Overall, 15,201 men were invited to participate in the screening protocol and 45,444 were not. Of those in the former group, 7,744 (51%) participated. Thirty-two low-grade prostate cancers (cumulative incidence, 0.41%) and 128 high-grade prostate cancers (cumulative incidence, 1.65%) were detected. In the 7,457 invited men (49%) who declined to participate, there were seven low-grade prostate cancers (cumulative incidence, 0.1%) and 44 high-grade prostate cancers (cumulative incidence, 0.6%). Cumulative incidence of low- and high-grade prostate cancer for the entire invited screening group was 0.26% and 1.13%, respectively.

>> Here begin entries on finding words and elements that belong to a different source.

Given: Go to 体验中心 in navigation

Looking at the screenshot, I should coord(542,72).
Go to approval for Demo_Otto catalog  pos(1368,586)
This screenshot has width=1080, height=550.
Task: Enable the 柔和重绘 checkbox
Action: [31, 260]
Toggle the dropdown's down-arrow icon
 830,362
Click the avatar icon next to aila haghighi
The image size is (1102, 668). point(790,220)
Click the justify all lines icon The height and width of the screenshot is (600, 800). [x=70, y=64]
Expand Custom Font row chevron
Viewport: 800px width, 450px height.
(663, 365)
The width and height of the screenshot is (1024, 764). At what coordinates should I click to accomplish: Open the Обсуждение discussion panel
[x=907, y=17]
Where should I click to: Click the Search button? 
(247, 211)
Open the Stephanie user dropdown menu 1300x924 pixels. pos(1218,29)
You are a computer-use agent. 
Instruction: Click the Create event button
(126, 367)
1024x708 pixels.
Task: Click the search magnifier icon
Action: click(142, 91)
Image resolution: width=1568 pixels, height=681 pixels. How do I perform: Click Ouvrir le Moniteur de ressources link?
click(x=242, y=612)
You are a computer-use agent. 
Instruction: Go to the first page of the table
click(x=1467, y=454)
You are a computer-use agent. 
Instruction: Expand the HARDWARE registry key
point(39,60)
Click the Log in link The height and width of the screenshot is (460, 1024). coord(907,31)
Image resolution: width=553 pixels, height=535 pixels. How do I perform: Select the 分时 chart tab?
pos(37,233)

During a median of 3.2 years of follow-up, 65 low-grade prostate cancers (cumulative incidence, 0.14%) and 282 high-grade prostate cancers (cumulative incidence, 0.62%) were detected in the group not invited to screening, for a risk difference of 0.11% (95% CI, 0.03% to 0.20%) for low-grade cancer and 0.51% (95% CI, 0.33% to 0.70%) for high-grade cancer compared with the invited group.

"In this preliminary descriptive report from a randomized clinical trial, compared with a control group not offered screening, a single prostate cancer screening intervention that included a PSA test, a kallikrein panel for patients with PSA values of 3.0 ng/mL or higher, and an MRI, the screening intervention detected 1 additional high-grade cancer per 196 men invited to screening and 1 low-grade cancer per 909 men invited to the screening group," they wrote. "These preliminary findings should be interpreted provisionally, pending results of the primary mortality outcome."

An accompanying editorial commended the authors for their work and said that their trial evaluates a more contemporary and pragmatic approach to screening, although the lack of diversity among the included patients is an important limitation. "Although the long-term benefits of this approach will be better elucidated with follow-up, these early data already reflect more favorable stage distribution, more frequent management with active surveillance, and reduced use of androgen deprivation therapy in the screened population," the editorialists wrote. "With additional, collaborative efforts spanning research and clinical practice, even better care of patients is on the horizon."